Honda sait quelque chose sur le boom de la moto en Turquie, ce que le reste de l’industrie ignore

Honda vient d’ouvrir une nouvelle usine de motos en Turquie et, à première vue, cela ressemble à une autre histoire d’expansion d’entreprise standard. Nouvelle usine, volumes de production plus importants, scooters sortant des chaînes de montage, vous connaissez le principe. Le genre de nouvelles qui sont généralement enfouies sous des photos de cadres portant des casques de sécurité se serrant la main à côté des machines.

Mais celui-ci compte bien plus qu’il n’y paraît. Parce que cette usine ne concerne pas seulement la Turquie. Il s’agit pour Honda de se rendre compte que le marché mondial de la moto commence à se brouiller de manière étrange et merveilleuse. Et il se trouve que la Turquie se situe en plein milieu de tout cela, non seulement géographiquement, mais aussi culturellement.

La nouvelle usine d’Aliaga, dans la région turque d’Izmir, est le 38e site de production de deux-roues Honda au monde. Il s’étend sur plus d’un million de pieds carrés, avec près de 485 000 pieds carrés d’espace de production couvert. La production initiale est fixée à 100 000 motos et scooters par an, mais Honda affirme pouvoir augmenter sa production jusqu’à 200 000 unités par an si la demande continue de croître. Compte tenu de la rapidité avec laquelle le marché turc des motos s’est développé ces derniers temps, cette clause d’expansion n’a probablement pas été ajoutée comme une flexibilité.

Et voici la partie intéressante. Honda n’a pas commencé la production là-bas avec un vélo Halo haut de gamme ou une machine d’aventure coûteuse. Tout a commencé avec le Honda PCX 125. Et cela seul vous raconte une grande partie de l’histoire.

Pour les motards occidentaux, notamment américains, le PCX n’est rien d’autre qu’un simple petit scooter urbain. Dans de nombreuses autres régions du monde, cependant, des machines comme celle-ci constituent une bouée de sauvetage économique. Ce sont à la fois des véhicules de banlieue, des plates-formes de livraison, des outils pour petites entreprises et des moyens de transport quotidiens. Honda le sait mieux que quiconque, car elle a essentiellement construit son empire de la moto sur la mobilité pratique avant de devenir la société Fireblades et Gold Wings.

Et la Turquie est en train de devenir l’environnement idéal pour cette formule. Il y a une densité de trafic européenne, une demande de scooters de type asiatique et une culture enthousiaste croissante, tout cela se produit en même temps. Les usagers y achètent des scooters parce que les prix du carburant sont pénibles et que la circulation est chaotique, mais il existe également une forte demande de vélos nus, d’ADV et de machines de performance de poids moyen. Il n’est pas rare de voir un livreur traverser la circulation à Istanbul tandis qu’un gars sur une Africa Twin part pour un week-end à quelques pâtés de maisons de là. Ce chevauchement est exactement la raison pour laquelle Honda y plante ses racines maintenant.

Le marché américain de la moto est encore largement récréatif.

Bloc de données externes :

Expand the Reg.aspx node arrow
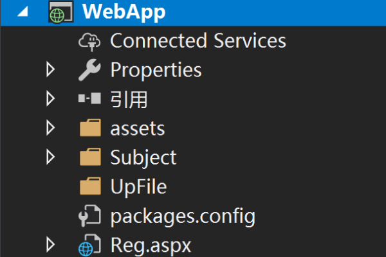Viewport: 386px width, 257px height. [51, 245]
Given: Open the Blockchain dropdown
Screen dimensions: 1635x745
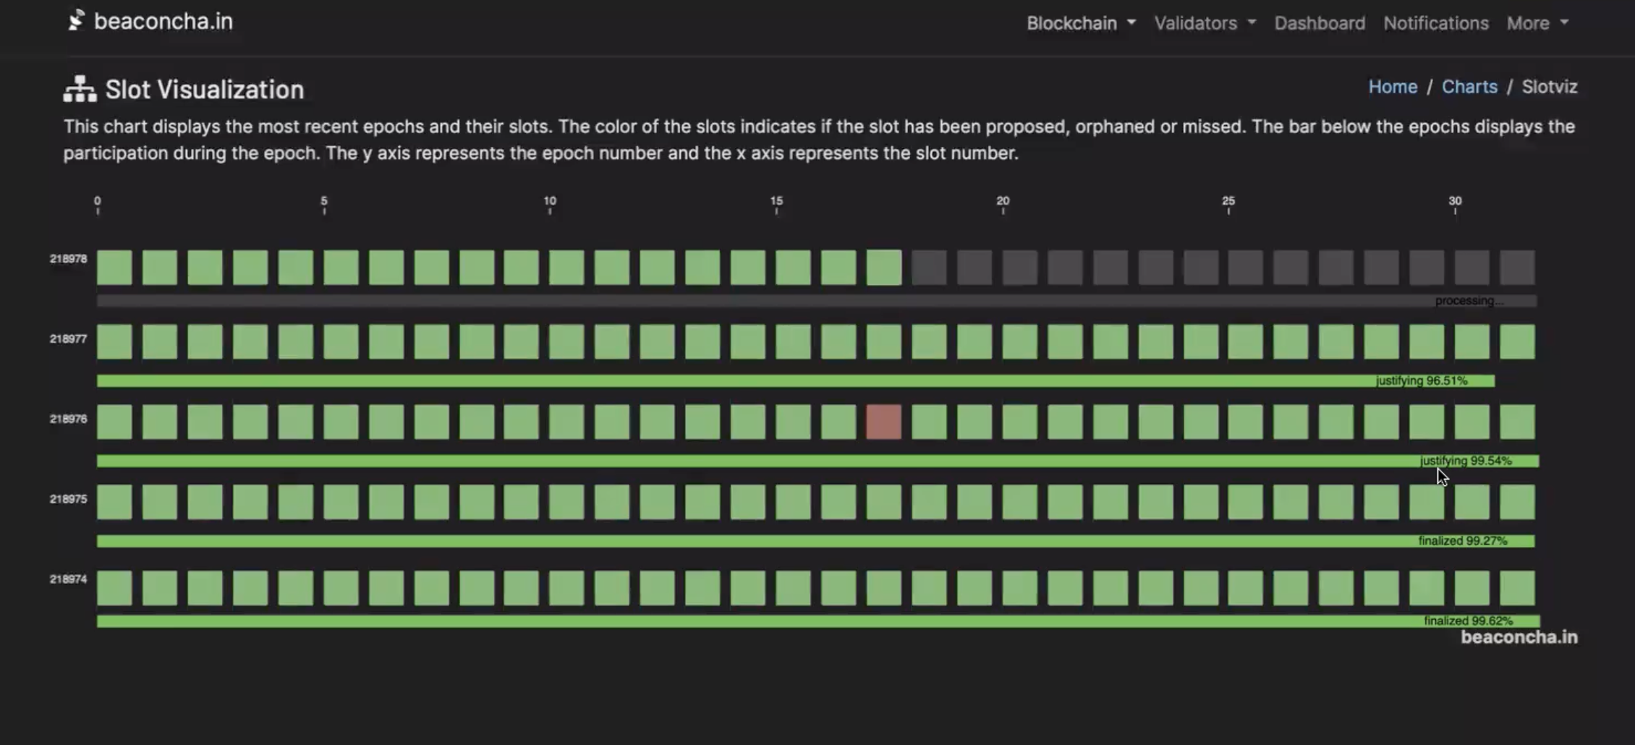Looking at the screenshot, I should point(1079,22).
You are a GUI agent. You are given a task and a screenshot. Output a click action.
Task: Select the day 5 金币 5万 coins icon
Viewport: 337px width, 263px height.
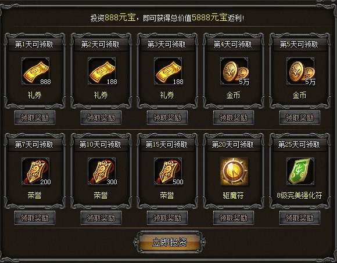click(x=300, y=71)
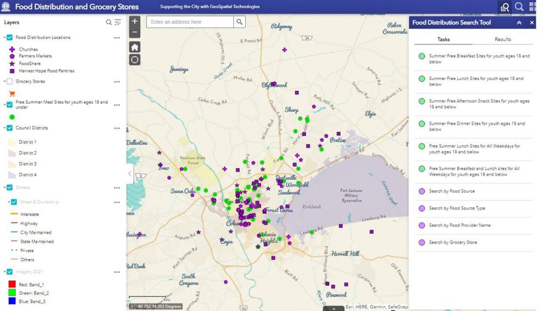The width and height of the screenshot is (552, 311).
Task: Zoom in on the map
Action: coord(135,21)
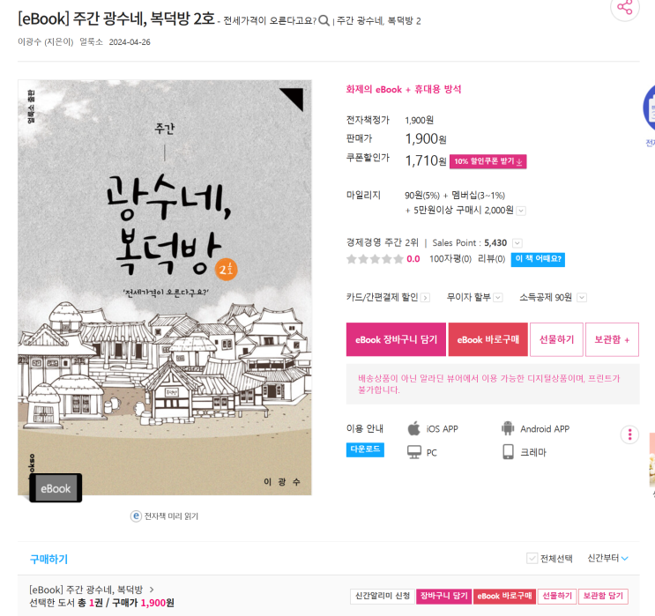Click the book cover thumbnail image
This screenshot has height=616, width=655.
165,287
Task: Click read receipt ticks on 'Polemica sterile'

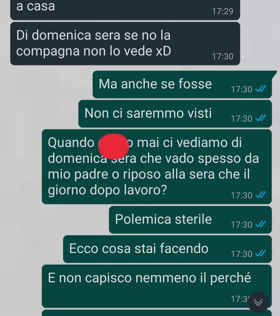Action: [261, 224]
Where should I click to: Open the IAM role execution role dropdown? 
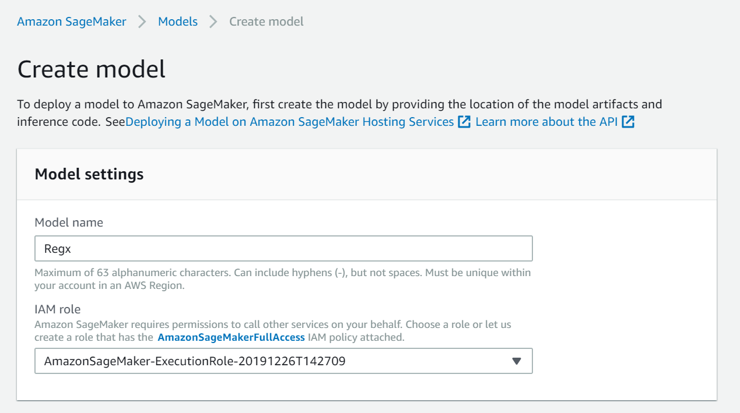(x=283, y=361)
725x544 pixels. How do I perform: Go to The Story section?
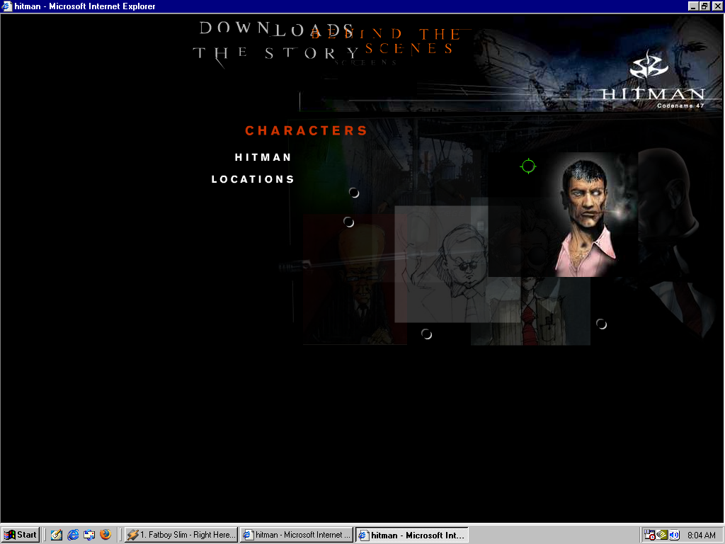276,53
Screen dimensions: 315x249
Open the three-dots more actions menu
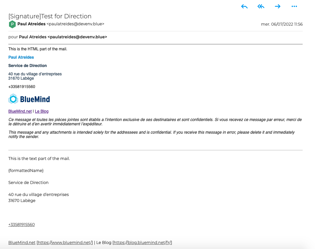coord(294,6)
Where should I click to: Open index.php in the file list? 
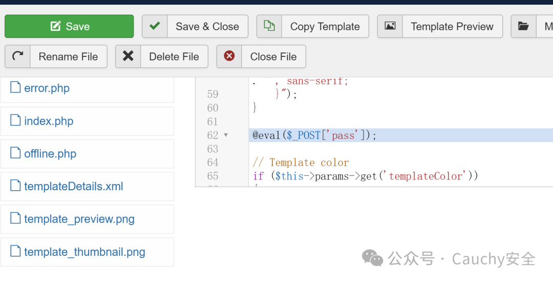[x=49, y=121]
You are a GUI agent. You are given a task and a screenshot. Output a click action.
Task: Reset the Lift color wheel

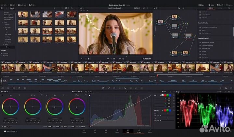click(19, 95)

Les gros cruisers, les vélos de tourisme et les machines de style de vie coûteuses dominent les conversations commerciales. L’Asie du Sud-Est est tout le contraire. Les motos y sont une pure infrastructure. Ce sont des appareils dotés de deux roues. La Turquie se situe quelque part au milieu, et Honda voit clairement ce terrain d’entente s’élargir à l’échelle mondiale.

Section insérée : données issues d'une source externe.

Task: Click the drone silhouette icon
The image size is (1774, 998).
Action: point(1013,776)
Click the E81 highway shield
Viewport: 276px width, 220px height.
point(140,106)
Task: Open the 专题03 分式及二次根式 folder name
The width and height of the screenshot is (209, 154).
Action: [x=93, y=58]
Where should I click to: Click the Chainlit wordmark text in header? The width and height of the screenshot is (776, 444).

C’est important car l’industrie de la moto évolue rapidement. Les scooters et les navetteurs de petite cylindrée ne sont plus seulement des produits « destinés à un marché en développement ». La congestion urbaine croissante, l’augmentation des coûts du carburant et les économies de livraison mettent les deux-roues pratiques sous les projecteurs presque partout. Dans le même temps, les cyclistes veulent toujours des vélos passionnés. Ils veulent toujours des machines de week-end, des engins d’aventure et des vélos nus et sportifs. La Turquie est l’un des pays où toutes ces demandes existent simultanément et à grande échelle.

Cette usine n’est donc pas seulement Honda qui ajoute une autre épingle à une carte mondiale. C’est Honda qui se positionne à la croisée des chemins où la moto pourrait se diriger ensuite.